ベルリンの連立政権パートナーは、NATO、EU、そして安全保障専門家の間でTPNWがいかに微妙な問題であるかを分かっている。それが、TPNW会議でオブザーバーの地位しか求めない理由、また、NATOの核の概念において引き続き役割を果たしたいと連立合意文書に明記した理由の一つである。ドイツの立場を明確にするために、連立合意文書には、「欧米の同盟関係は中心的要素であり、NATOはドイツの安全保障の不可欠な部分である」とも記載されている。しかし、TPNWにおけるオブザーバーという立場は決して中立的とはいえない。なぜなら、2022年3月に初めて開催される会議の費用は、オブザーバーも負担しなければならないからである。

今までのところ、全ての核兵器保有国はTPNWを拒絶しており、条約締約国会議へのオブザーバーの地位を受け入れることも拒否している。NATOは自らを核同盟と呼んでおり、同盟の究極的な目標は核兵器のない世界であるものの、NATOの核抑止力は「最大限の抑止力」であると述べている。
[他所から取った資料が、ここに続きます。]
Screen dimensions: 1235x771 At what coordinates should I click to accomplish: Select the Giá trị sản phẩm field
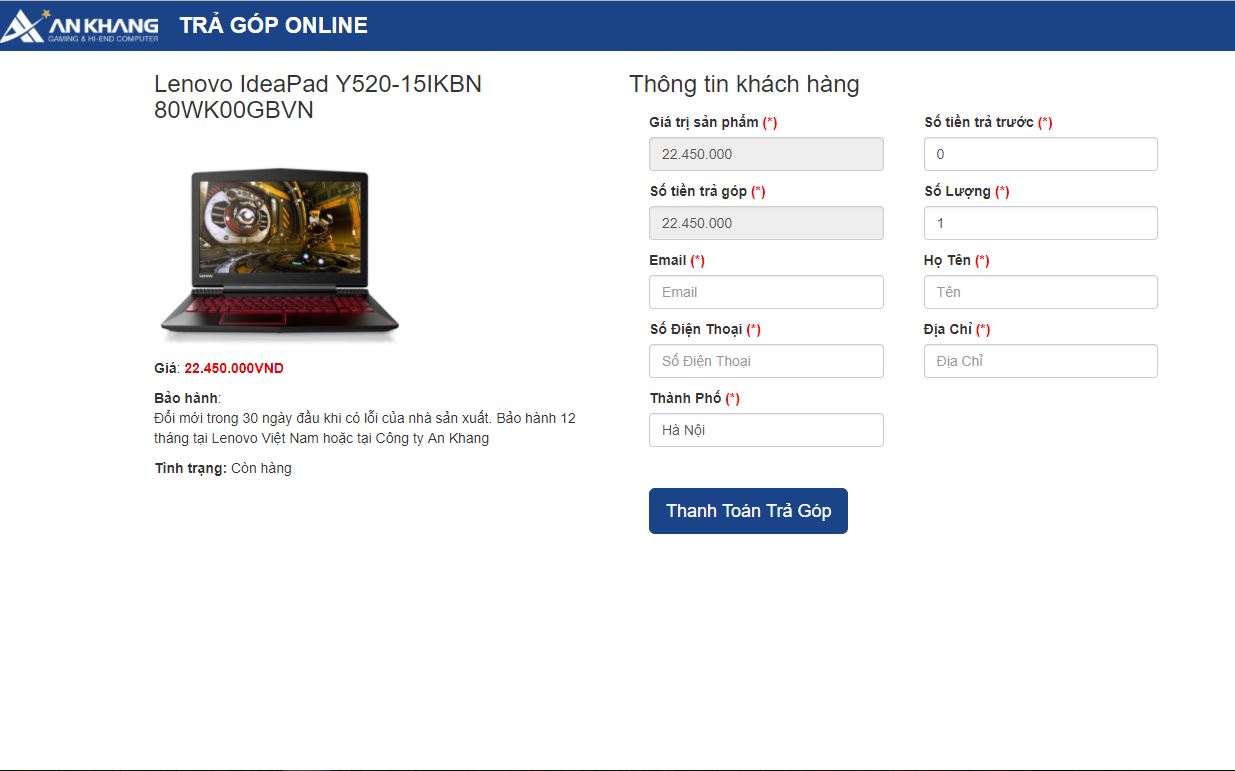click(766, 154)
また、米仏の大統領が2021年10月にローマで会談した際に調印した共同声明では、各国の集団防衛における中心的要素として抑止力をさらに強化するという目標が繰り返し述べられた。

TPNWに関して欧州の意見は分かれている。欧州の4カ国、具体的にはオーストリア、アイルランド、マルタ、サンマリノは条約を批准している。ノルウェーはこれまでのところ、オブザーバーとして参加することを約束した唯一のNATO加盟国である。したがって、TPNWが受け入れられるためには、もう1カ国のNATO加盟国がオブザーバーの地位獲得を望むことが重要である。しかし、NATOに加盟するフランスと英国は核兵器を保有しており、EUに加盟する4カ国(ベルギー、ドイツ、イタリア、オランダ)とトルコは、NATOの核共有制度のもとで領土内に米国の核兵器を受け入れている。これは当然ながら、「いかなる状況においても、核兵器またはその他の核爆発装置を開発、実験、生産、製造、その他の方法で取得、保有、または保管しない」ことを締約国に求めるTPNWとは両立し得ない。
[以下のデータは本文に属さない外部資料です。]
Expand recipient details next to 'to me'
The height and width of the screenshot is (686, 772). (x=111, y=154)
そのため、ドイツの核抑止力に関する他の二つの問題、すなわちドイツの核共有制度とドイツ領内に配備された米国の核兵器という問題は、TPNWにおけるドイツの立場と密接に関連している。ドイツのビューヒェル空軍基地には、約15発の米国製B-61 戦術核が配備されている。それらは、近代化される予定である。核共有制度では、緊急事態の場合、米空軍ではなくドイツ空軍がこれらの核爆弾を標的に落とすことを想定している。新政権の主要な代表者(緑の党出身のアンナレーナ・ベアボック新外相、社会民主党(SPD)のロルフ・ミュッツェニヒ院内総務)は、選挙運動中から、近い将来これらの核兵器を撤去することを求めている。
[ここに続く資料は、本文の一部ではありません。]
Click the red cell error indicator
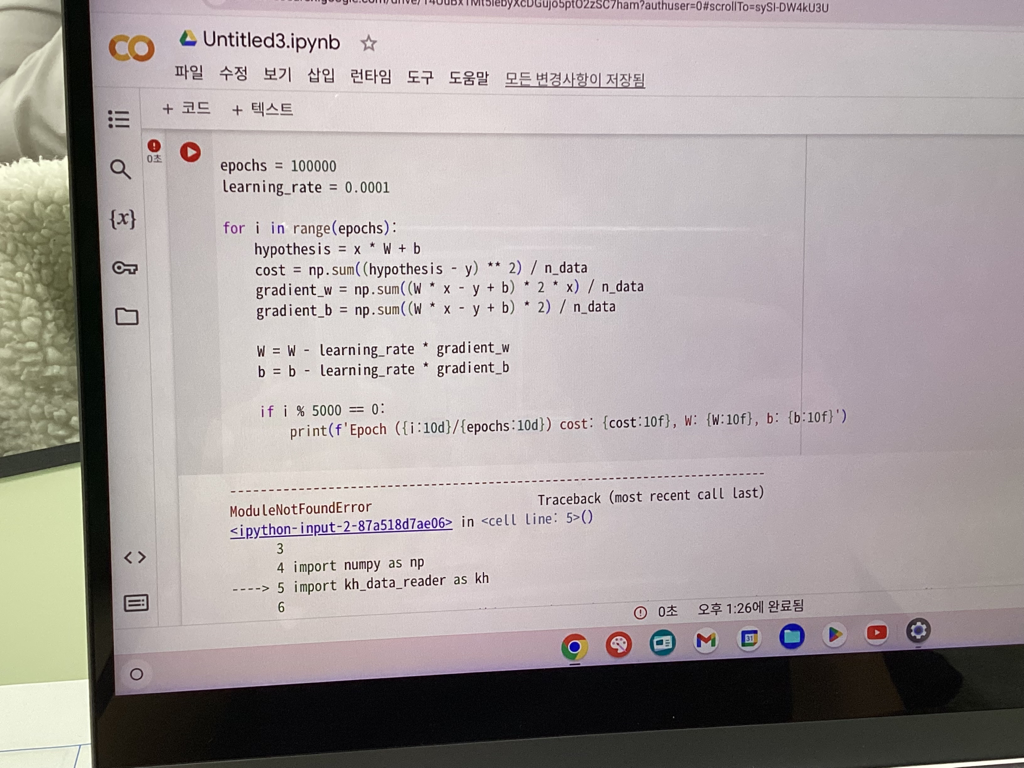1024x768 pixels. (x=154, y=146)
できないことを、どうやるというのか? 軍備管理と米国の核兵器の撤去については明確なシグナルを送りながら、核抑止力と完全かつ絶対的なNATO加盟国としての地位を固守するとは。それに加えて新政権は、「欧州の戦略的主権の拡大」を望んでいる。これは、エマニュエル・マクロン仏大統領が繰り返し使っている言葉である。マクロンは、欧州の独立性の強化とNATOへの軍事依存度の低下を訴えている。ドイツの新政権がドイツの核関与に関する決定を先延ばしにする余地はほとんどない。ドイツ連邦軍の核ミッションに使用されるトーネード戦闘機は老朽化している。トーネード85機のうち実際に運用可能なのは4分の1に満たない。核共有制度を継続するなら(政権がNATO加盟国という立場を疑問視したくないなら、継続は必須と思われる)、新たな戦闘機が至急に必要である。ドイツの前政権は、この任務のために米国製戦闘機を購入することを発表し、意思決定プロセスを進めていた。しかし、連立与党三つのうち二つ(SPD、緑の党)に強い反発が見られ、両党とも、ドイツ領内における米国の核兵器受け入れと、新たな核搭載可能戦闘機を調達する莫大な費用に反対している。しかし同時に、いささか理解しがたいが、新政権は「同盟内の公平な分担」を訴えている。簡単に言えば、GNPの2%という約束した目標を達成するための軍事費増額である。興味深い余談として、政府はこの具体的比率の軍事費にコミットすることを控え、代わりに外交、開発援助、防衛を合わせた支出を3%とする目標を掲げることを決定した。このような姿勢は、安全保障が軍事活動のみに依存するのではないというシグナルである。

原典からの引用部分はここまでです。